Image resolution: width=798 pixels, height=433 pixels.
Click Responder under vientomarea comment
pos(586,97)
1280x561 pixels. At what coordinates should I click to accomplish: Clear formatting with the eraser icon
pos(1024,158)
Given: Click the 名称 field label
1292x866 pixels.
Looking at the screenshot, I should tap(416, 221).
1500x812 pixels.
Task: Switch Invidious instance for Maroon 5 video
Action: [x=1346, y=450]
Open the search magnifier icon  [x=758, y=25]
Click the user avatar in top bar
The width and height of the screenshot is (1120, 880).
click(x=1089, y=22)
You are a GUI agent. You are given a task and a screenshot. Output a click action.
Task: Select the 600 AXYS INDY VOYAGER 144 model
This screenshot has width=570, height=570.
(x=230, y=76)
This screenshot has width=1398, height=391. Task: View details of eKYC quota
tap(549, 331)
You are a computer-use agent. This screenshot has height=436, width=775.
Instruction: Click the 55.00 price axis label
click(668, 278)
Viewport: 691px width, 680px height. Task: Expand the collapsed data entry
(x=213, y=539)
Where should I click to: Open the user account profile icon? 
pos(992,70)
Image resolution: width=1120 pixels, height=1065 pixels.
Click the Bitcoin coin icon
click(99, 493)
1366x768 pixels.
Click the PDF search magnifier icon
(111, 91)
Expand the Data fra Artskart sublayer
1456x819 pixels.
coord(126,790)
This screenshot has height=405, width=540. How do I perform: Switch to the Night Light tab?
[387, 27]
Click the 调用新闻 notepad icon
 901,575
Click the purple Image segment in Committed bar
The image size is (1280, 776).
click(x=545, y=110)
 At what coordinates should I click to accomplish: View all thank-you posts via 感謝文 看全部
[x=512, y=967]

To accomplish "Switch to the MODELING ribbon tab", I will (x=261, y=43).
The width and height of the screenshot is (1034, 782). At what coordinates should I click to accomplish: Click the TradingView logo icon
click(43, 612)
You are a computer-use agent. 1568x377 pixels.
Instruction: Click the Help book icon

+++++

### Work request
Pick out, from the lines above, every one that contains the string "computer".

### Written response
You are a computer-use agent. This screenshot has height=436, width=775.
You are a computer-use agent. 1568x377 pixels.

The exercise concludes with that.